Aside from frittatas we are eating eggs as swedish pancakes, egg tortilla wraps, and egg salad in addition to our scrambled dishes for breakfasts. We will have them taken care of in no time.


Farm Fun

Our new kubota tractor! It is awesome. We went for a brand new diesel compact tractor with a 60" deck, huge snow blower attachment, and a cultivator (not a tiller). I don't know who is the biggest fan around here. My mom says it is the the "Cadillac of mowers."
Madi and Freddy at the Lake Hanska beach, about 1 mile from our house. We can walk there through the woods.
Gma Margie from Anguilla visited this week with her sister Vinette, Peter's parents and sister, our nephew Aksel, and Vinette's son Lyle. It was a little chilly compared to the Caribbean but it was a fun visit.
Roz and Aksel looking down at the paddle boaters about to shove off.


Hot Baking

I would like to bake my favorite cake but I'm wondering if it's strange to turn on the oven when it is 100 degrees outside. I might wait for the morning when the temp will be down 30 or so points.

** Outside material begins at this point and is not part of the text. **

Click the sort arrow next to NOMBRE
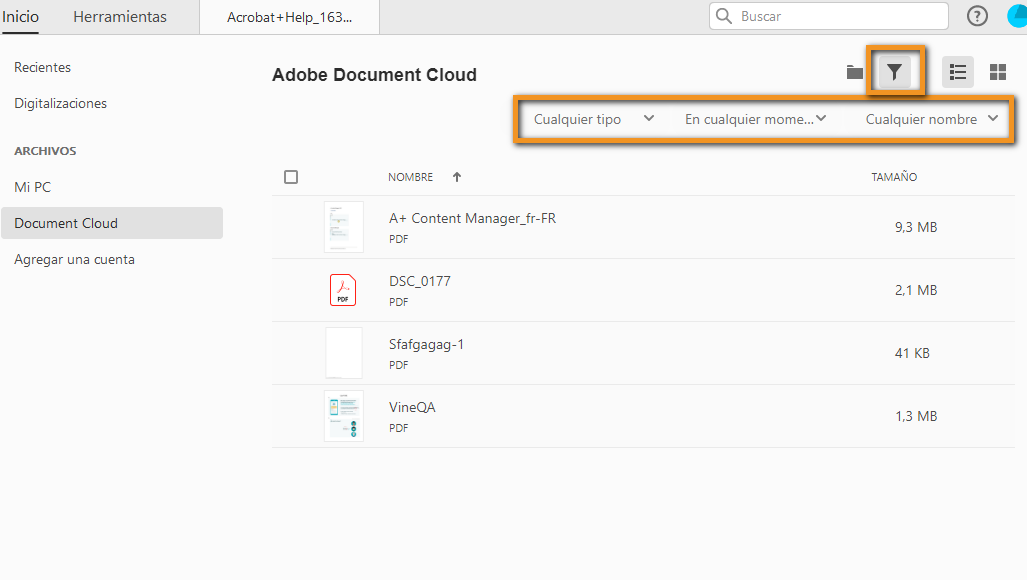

The only reason I'm even considering baking is because we have central air for the first time ever. When we started farm shopping almost a year ago Peter was choosing listings that were extreme fixer-uppers, and I told him I wanted a house a little more...fixed already.

"Like what?" He asked

"Central air would be nice." I replied.

"Central air? How much is central air? How do you install central air???" He exclaimed, not realizing that it's not THAT big of a deal. But today it does feel like a big deal, because when I open the door it feels like a giant hair dryer is blowing across the county. Oh, those poor little plants trying to survive out there!

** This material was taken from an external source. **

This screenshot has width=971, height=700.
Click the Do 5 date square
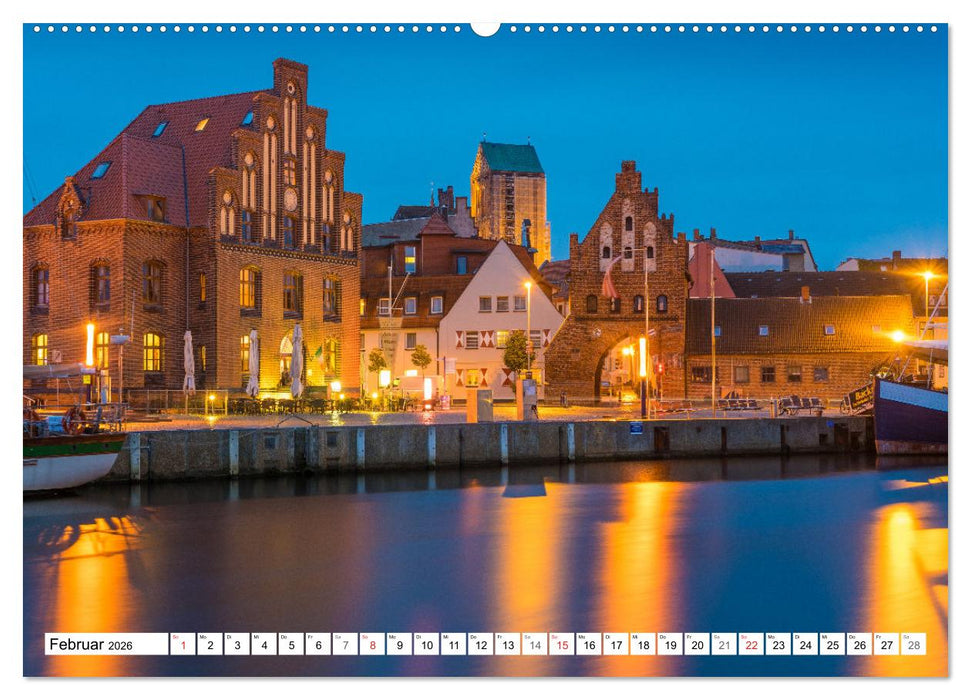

So, the cake I want to make is this one. Again. It's my favorite and so easy to substitute for gluten free. I'm thinking I will pair it with a tart rhubarb sauce and some fresh whipped cream tomorrow for a visit from my Mom (happy belated birthday!) and Grandma. I'm anxious for visitors...feeling like we're in the boondocks a little bit after living in the big city. Hint hint to anyone reading this post that wants to come visit us!


Naked Root Beer Break

We are officially back into the good old fashioned farm fun business!

We are able to catch our breath this beautiful Saturday afternoon thanks to all of the folks who helped us move and start some home improvement projects during the past two weeks.

Thanks, people!

We've torn out carpet, sanded floors, removed wallpaper, taken down paneling and even a wall. There are new chicks peeping in the barn. We've been harvesting rhubarb, nettles, and asparagus. There is a garden plot with new raspberry bushes, chard, kale, basil, herbs, and tomatoes. There's another garden plot with squash, pumpkins, cucumbers, zucchini, and melons. We have plans to invest in a tractor on Monday. My studio is again up and running, and Peter is studying away for the bar exam. Phew.

We are hungry and tired and ready for the next thing.

I can see why you're supposed to keep your stress levels down during pregnancy. I have been worn out nearly every day during the past month so I'm hoping things soon get, well, boring. Decisions like which lawn mower to buy are enough to send me over the edge. It's frustrating to "take it easy" when there is so much to do. But wow, even an hour of planting or weeding and I am shot. Freddy and I have been taking lots of breaks, though I haven't had a naked root beer break yet.

Runnings, our local farm store, won't have chicks for that much longer so we decided to just jump right in and buy 12 last weekend. Inside our milk house there are four each of Barred Rock, Aracauna, and Production Red chickens running around in Fredrik's kiddy pool. The plan is to get a coop built (by sectioning off part of the milk house with a little chicken door to the outdoors) this weeked (or next it is seeming).

Freddy wasn't 100% about the chicks. Their feet were too "pokey."